--- Page extract ---
# # # # #

The company continued to publish the different sections of the Journal de Physique until the 1980s, at which point its journal publishing expanded into other areas of physics, particularly astrophysics. The company also began publishing books.

In 1997, the publisher broadened further to reach other scientific markets, and changed its name to Édition Diffusion Presse Sciences (more commonly shortened to EDP Sciences, including in the company's own marketing materials).

EDP Sciences today publishes almost 50 international paper and electronic journals and magazines, as well as about a hundred websites and a variety of annual and monograph books. While the publisher was originally owned by four learned societies: the Société Française de Physique, the Société Chimique de France, the Société de Mathématiques Appliquées et Industrielles, and the Société Française d'Optique, it was acquired in 2019 by China Science Publishing & Media.

# # # # #

--- Source information ---
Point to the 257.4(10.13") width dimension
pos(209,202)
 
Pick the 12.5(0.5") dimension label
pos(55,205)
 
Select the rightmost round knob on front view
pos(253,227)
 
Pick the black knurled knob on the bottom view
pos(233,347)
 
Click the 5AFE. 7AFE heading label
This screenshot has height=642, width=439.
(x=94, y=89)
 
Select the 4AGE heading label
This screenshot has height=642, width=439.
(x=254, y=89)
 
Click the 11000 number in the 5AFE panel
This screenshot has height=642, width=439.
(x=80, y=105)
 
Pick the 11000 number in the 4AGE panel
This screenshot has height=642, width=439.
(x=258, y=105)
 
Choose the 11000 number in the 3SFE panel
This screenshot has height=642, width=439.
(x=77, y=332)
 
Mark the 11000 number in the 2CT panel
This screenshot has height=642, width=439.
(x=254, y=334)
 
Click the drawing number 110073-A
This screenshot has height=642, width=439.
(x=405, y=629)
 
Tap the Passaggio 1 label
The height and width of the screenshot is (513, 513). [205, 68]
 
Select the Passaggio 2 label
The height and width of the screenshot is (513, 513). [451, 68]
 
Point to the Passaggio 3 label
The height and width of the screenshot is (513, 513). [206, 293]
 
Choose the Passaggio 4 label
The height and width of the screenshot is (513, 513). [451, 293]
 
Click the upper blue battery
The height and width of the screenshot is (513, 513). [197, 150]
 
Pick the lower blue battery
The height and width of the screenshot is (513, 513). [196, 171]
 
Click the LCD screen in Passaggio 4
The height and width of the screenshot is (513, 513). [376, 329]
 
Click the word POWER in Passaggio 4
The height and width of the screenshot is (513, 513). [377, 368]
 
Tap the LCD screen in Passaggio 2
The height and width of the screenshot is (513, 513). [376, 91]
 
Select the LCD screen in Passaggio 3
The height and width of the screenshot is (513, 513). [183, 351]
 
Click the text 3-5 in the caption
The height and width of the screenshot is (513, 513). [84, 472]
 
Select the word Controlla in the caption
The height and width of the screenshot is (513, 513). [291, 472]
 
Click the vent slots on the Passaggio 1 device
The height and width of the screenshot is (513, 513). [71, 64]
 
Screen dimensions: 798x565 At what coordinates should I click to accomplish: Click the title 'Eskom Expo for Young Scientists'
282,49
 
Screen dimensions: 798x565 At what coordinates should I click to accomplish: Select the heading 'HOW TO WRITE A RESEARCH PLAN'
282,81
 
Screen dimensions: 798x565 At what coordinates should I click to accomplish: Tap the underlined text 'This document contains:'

# # # # #

--- What the task asks ---
From the text on EDP Sciences, copy word for word the passage that begins with the words containing "The company continued" and ends with "began publishing books.".

--- Expected answer ---
The company continued to publish the different sections of the Journal de Physique until the 1980s, at which point its journal publishing expanded into other areas of physics, particularly astrophysics. The company also began publishing books.